_TEXTO DE ORIGEM:_
■ ■ ■ ■
24.11.23

Uma distopia argentina

 


«Esta semana circulou nas redes sociais uma imagem da inesquecível “Mafalda”, a personagem de banda desenhada criada por Quino, uma menina contestatária com um profundo sentido de justiça, de ombros caídos, derrotada, a chorar. Vem isto a propósito da vitória de Javier Milei nas eleições presidenciais argentinas do passado dia 19 de novembro. Apesar de Sergio Massa, um “peronista de esquerda” ter vencido na primeira volta, Milei ganhou a segunda volta com 55% dos votos, beneficiando do apoio da candidata de direita, Patricia Bullrich.

O resultado não surpreende totalmente, uma vez que a Argentina está em recessão há vários anos, tem uma inflação de 143% ao ano, 40% da população na pobreza e as taxas de juro estão em 133% ao ano. E Massa era o ministro da Economia do Governo anterior...

Ainda assim, tem de merecer profunda reflexão e preocupação a escolha democrática pelo povo argentino de um candidato ultrapopulista, ultraliberal, anarcocapitalista, com discurso e comportamento delirantes. Milei afirma falar com Deus, apresentou-se em público com uma motosserra para “exterminar a casta política” e comporta-se sistematicamente de forma totalitária e errática.
■ ■ ■ ■
_EXERCÍCIO BREVE 1:_
No texto sobre a eleição presidencial argentina, com que percentagem dos votos venceu Javier Milei a segunda volta?
_EXERCÍCIO BREVE 2:_
Escreva a continuação do texto sobre a eleição presidencial argentina, começando a seguir à última frase apresentada.
Estes registos provêm de uma fonte diferente da do texto.

Registos de localização de elementos
■ ■ ■ ■
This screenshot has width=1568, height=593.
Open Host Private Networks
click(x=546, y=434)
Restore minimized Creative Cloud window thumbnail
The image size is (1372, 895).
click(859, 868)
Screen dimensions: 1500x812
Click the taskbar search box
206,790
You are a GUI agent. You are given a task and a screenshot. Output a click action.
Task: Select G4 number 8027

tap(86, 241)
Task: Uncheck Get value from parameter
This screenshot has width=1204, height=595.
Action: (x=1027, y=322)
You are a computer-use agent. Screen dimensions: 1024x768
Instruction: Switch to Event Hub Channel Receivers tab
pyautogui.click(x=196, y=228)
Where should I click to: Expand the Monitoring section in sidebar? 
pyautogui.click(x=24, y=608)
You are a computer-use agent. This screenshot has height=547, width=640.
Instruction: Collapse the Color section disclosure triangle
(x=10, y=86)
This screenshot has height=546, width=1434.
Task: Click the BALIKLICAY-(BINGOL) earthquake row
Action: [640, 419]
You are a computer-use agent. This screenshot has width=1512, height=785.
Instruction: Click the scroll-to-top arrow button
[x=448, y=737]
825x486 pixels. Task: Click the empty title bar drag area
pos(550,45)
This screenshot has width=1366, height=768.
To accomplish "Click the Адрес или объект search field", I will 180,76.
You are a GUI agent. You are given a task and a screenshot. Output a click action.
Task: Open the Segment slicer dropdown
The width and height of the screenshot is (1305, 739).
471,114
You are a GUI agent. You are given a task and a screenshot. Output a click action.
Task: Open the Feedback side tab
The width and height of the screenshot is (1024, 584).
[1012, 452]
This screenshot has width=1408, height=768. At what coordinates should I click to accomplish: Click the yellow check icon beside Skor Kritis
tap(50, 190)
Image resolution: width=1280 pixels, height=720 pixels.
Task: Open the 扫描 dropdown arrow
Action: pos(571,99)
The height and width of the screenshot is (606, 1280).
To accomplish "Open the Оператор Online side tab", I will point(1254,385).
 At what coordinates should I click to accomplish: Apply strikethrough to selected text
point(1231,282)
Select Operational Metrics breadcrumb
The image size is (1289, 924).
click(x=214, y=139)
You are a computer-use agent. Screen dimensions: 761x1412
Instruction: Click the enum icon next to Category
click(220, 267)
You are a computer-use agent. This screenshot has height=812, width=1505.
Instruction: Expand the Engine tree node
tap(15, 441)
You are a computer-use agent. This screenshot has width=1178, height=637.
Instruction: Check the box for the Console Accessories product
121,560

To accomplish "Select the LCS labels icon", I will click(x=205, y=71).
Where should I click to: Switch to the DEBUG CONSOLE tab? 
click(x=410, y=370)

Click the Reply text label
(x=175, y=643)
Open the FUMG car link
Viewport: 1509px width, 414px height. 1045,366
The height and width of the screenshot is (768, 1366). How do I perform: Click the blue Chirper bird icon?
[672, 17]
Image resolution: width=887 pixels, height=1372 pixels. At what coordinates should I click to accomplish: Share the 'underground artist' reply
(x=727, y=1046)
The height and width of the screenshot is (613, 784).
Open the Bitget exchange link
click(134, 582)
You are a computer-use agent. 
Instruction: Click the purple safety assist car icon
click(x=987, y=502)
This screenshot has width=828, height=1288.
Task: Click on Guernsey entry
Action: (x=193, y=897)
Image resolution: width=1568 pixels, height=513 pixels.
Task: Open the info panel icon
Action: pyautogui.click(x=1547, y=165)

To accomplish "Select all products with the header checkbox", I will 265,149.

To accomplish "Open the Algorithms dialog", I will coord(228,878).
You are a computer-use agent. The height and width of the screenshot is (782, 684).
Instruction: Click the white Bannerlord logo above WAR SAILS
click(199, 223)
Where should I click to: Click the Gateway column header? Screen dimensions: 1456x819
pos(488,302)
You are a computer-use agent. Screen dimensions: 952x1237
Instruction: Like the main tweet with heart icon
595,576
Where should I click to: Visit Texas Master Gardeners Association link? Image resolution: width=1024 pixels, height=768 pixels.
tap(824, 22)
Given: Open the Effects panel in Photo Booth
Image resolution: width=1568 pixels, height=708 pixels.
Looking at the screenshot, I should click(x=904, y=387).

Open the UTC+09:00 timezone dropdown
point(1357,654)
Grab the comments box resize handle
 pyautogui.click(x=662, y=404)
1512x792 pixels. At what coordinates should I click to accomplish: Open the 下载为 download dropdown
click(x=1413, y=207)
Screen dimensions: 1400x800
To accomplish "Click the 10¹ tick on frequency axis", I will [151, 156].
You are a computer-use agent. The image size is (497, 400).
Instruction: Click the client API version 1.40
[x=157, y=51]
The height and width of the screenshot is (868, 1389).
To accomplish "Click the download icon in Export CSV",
■ ■ ■ ■
_RESPOSTA 1:_
Com 55% dos votos.

_RESPOSTA 2:_
Como já antes escrevi nestas páginas, a propósito do crescimento dos fenómenos populistas de extrema-direita, pessoas desesperadas procuram soluções radicais. Quando as pessoas se sentem deixadas para trás pelo poder político e pela sociedade, tendem a aderir a discursos simplistas e a medidas drásticas, por vezes até absurdas. Foi isto que aconteceu na Argentina.

Milei promete privatizar todos os serviços públicos, incluindo a saúde, a educação e a segurança social (imagine-se o que isso vai significar para os 40% de pobres!), bem como os recursos naturais; nega as alterações climáticas (que considera uma “agenda do marxismo cultural”); defende a “dolarização” e a extinção do Banco Central da Argentina. Promete uma profunda reforma da Administração Pública, que passará, desde logo, pela extinção dos ministérios da Saúde, da Educação, da Segurança Social e do Ambiente — que serão inúteis na sociedade ultraliberal, capitalista e desigualitária que preconiza.

No plano dos direitos e das liberdades, Milei quer proibir a interrupção voluntária da gravidez, permitir a venda de órgãos humanos entre pessoas vivas e liberalizar o porte de arma. Os direitos das mulheres e das minorias serão restringidos, assim como os direitos sociais. E já disse que não hesitará em chamar as forças armadas para reprimir protestos.

O seu discurso põe em causa o consenso existente na sociedade argentina sobre os genocídios cometidos na ditadura, patente no facto de pretender rever o pagamento de indemnizações às vítimas da ditadura militar de 1976-82.

Apesar de todo este cenário de pesadelo, após a eleição de Milei as empresas argentinas subiram em bolsa — o que demonstra bem como o capitalismo funciona.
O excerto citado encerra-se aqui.